I remind Cirillo of a Russian newspaper story about him a few years ago. It said he was caught on tape asking for millions of euros in cash for the materials to be used in Putin’s Palace. “You can do it in a suitcase… I pay everything in cash.”

He tells me now that this is a mistranslation: it just meant he paid all his bills on the nail. And he doesn’t remember any suitcase. He says that the cash seized in Italy was given by him to his former wife years ago. It has “dust” on it. He always paid his taxes, he says — in Russia. He even became a Russian citizen. President Putin handed him the certificate himself in a ceremony at the Kremlin. “I met Mr. Putin, yes — very nice guy.”

A few years ago, Cirillo announced that he was leaving the country, but now he stresses he is a Russian taxpayer. In the past, he’s had to deny that he arrived in Russia as a simple draftsman and passed himself off as an architect. He laughs that off and says he qualified in Moscow. As we talk, he repeats word-for-word phrases I’ve heard him use in other recent interviews, part of a push to clear his name which is being organized by a high-priced PR agency. Cirillo himself is something of a carefully constructed facade.

But he is being prosecuted, he says, because of what he is wrongly held to represent — gesturing at the portrait of Putin — not what he has done. Something is wrong, he says, when an Italian university won’t teach Dostoyevsky, when Russian musicians can’t play in Europe, when Russian athletes can’t compete abroad. “The idea is, everything coming from Russia is the devil’s work. This criminalization of the enemy is not clever.” If he had worked for Ukraine’s President Zelensky, or for Boris Johnson, they would have built a statue of him, not tried to put him in jail.

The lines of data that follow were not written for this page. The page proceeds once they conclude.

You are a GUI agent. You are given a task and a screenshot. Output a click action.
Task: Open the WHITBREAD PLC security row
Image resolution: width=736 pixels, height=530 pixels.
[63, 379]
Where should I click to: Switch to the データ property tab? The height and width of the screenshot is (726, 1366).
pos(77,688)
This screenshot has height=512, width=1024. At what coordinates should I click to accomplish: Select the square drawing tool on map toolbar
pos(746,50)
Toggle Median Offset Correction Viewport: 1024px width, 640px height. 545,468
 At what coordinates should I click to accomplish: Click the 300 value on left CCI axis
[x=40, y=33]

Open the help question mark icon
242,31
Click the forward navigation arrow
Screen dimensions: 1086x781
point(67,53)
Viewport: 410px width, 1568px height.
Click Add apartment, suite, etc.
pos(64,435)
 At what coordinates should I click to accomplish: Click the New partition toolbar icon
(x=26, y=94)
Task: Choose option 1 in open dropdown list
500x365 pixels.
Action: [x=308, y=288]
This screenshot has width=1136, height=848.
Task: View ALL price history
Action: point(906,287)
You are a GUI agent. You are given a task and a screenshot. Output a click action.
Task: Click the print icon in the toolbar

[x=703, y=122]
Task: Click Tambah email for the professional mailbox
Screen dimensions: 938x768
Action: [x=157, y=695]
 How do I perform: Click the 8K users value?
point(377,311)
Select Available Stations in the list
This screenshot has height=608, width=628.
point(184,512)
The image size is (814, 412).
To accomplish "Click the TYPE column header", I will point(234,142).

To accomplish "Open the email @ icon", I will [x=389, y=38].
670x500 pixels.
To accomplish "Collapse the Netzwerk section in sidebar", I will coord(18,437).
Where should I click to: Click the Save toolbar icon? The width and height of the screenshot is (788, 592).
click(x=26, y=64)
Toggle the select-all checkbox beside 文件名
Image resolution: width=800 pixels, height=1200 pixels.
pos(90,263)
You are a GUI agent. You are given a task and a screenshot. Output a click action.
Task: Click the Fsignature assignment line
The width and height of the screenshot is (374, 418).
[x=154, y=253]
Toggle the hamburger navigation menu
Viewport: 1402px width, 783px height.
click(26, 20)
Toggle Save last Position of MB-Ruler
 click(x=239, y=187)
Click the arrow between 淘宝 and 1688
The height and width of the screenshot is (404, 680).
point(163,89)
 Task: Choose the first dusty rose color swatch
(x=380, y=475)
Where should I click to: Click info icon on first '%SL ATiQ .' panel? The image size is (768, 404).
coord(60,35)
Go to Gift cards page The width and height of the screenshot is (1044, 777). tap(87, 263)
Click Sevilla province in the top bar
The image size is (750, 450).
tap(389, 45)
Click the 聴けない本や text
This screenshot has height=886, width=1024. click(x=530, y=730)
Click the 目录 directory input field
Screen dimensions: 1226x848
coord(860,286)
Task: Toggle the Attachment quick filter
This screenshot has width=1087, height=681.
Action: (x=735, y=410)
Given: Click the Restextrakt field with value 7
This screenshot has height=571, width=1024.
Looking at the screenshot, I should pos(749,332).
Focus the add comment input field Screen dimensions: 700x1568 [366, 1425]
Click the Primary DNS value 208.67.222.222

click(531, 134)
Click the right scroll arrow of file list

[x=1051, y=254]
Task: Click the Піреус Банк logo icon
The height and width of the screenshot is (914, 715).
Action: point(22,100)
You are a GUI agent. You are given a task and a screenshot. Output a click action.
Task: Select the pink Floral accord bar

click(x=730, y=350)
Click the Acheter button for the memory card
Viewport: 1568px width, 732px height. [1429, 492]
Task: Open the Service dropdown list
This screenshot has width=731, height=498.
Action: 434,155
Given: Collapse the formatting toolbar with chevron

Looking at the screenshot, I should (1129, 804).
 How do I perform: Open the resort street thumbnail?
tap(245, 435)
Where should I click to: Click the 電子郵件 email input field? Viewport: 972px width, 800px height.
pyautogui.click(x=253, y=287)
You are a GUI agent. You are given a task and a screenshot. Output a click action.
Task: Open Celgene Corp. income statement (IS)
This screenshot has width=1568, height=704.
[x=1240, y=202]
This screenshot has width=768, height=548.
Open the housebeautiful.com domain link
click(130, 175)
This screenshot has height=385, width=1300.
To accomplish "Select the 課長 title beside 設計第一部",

He feels he will be vindicated and takes heart from a pre-trial ruling returning his seized assets. He is particularly bitter that the Italian authorities put out an Interpol Red Notice, meaning that if he leaves Russia he will be arrested “like the biggest Mafioso.” Otherwise, he says, he would go to Italy to defend himself. “I’m very offended with my country, honestly… I survived more than thirty years in Russia [but] I am not a criminal.” He is stuck in Moscow, although — thanks to “joke” sanctions — he can still get fresh mozzarella and branzino flown in from the Adriatic.

He becomes melancholic as he tells me he can no longer visit his villa in Sardinia, or his other home in Dubai, or the African eco-village he’s building, or the North Pole, where he has been several times as a member of the Explorers Club of New York. He is — he almost seems to say — another casualty of the war in Ukraine. “I made beautiful things, the best that anyone made in Russia, that’s for sure. One hundred percent. But I’m an artist. I’m not a politician. I love nice things, not blood.”

The Russian president has never lived in the grand house on the Black Sea, never even visited, always denying it was built for him. Already, before the invasion of Ukraine, it had become an embarrassment: “Putin’s folly.” Latest reports say it has become infested with mold. Everything has been stripped back to the bare concrete walls, the Italian architect’s tasteful furniture taken away, the place standing empty.